### DATA

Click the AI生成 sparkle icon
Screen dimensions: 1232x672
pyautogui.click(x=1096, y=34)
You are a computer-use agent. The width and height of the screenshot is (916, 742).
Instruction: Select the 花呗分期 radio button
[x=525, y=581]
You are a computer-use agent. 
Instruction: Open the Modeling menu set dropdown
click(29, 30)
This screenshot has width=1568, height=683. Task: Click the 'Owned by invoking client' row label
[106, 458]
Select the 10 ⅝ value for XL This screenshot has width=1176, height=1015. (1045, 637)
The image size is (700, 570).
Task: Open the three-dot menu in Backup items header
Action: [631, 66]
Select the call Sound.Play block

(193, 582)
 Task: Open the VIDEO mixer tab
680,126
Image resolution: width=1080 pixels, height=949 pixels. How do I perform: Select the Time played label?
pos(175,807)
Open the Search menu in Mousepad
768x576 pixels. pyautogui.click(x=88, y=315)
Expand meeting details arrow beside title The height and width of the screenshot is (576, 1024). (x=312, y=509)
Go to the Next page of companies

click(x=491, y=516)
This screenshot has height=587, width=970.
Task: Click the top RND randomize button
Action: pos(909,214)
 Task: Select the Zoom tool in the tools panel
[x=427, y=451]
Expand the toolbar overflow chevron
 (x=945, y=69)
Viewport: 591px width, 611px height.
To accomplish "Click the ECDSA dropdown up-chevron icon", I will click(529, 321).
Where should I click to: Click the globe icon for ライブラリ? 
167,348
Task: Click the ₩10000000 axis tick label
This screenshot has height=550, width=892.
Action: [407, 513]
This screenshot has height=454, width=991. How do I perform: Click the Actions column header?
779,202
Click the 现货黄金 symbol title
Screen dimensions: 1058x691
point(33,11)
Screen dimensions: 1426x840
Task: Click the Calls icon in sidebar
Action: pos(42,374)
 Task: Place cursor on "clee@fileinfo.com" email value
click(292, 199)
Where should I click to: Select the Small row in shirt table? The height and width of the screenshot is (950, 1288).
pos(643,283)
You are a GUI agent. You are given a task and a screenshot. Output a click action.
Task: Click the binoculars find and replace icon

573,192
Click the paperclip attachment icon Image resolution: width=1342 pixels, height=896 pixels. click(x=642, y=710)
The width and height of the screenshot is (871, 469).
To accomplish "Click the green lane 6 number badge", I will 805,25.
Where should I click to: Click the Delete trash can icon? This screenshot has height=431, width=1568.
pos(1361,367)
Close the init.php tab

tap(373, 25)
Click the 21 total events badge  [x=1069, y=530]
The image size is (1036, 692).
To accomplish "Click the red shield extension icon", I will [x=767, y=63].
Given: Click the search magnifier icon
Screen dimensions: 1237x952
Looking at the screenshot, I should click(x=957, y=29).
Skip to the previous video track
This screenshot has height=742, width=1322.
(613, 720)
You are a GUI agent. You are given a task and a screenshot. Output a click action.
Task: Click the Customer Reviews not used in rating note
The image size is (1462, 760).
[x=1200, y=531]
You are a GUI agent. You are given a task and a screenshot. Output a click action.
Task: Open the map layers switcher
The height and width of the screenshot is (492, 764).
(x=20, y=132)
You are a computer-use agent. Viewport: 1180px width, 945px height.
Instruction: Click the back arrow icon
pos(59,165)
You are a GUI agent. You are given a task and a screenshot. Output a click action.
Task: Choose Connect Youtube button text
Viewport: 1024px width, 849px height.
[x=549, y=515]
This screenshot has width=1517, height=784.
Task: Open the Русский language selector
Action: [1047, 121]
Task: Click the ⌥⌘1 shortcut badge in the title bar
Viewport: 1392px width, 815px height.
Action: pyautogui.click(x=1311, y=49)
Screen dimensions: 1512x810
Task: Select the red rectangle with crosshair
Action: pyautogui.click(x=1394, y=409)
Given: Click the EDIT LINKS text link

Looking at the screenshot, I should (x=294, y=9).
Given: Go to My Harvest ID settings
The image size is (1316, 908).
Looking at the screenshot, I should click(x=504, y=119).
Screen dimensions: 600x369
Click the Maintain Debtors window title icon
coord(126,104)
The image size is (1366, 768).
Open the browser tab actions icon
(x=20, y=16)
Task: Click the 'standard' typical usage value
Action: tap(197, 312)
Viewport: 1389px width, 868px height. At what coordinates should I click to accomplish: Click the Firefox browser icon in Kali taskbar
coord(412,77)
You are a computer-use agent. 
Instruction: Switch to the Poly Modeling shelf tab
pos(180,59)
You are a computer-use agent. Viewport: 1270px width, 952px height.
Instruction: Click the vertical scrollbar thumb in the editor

######

WORK TASK: Exactly the lines from the one holding "Viewport: 1389px width, 868px" through the end of the records above are to be returned, and nothing else.

OUTPUT OF THE TASK:
Viewport: 1389px width, 868px height. At what coordinates should I click to accomplish: Click the Firefox browser icon in Kali taskbar
coord(412,77)
You are a computer-use agent. 
Instruction: Switch to the Poly Modeling shelf tab
pos(180,59)
You are a computer-use agent. Viewport: 1270px width, 952px height.
Instruction: Click the vertical scrollbar thumb in the editor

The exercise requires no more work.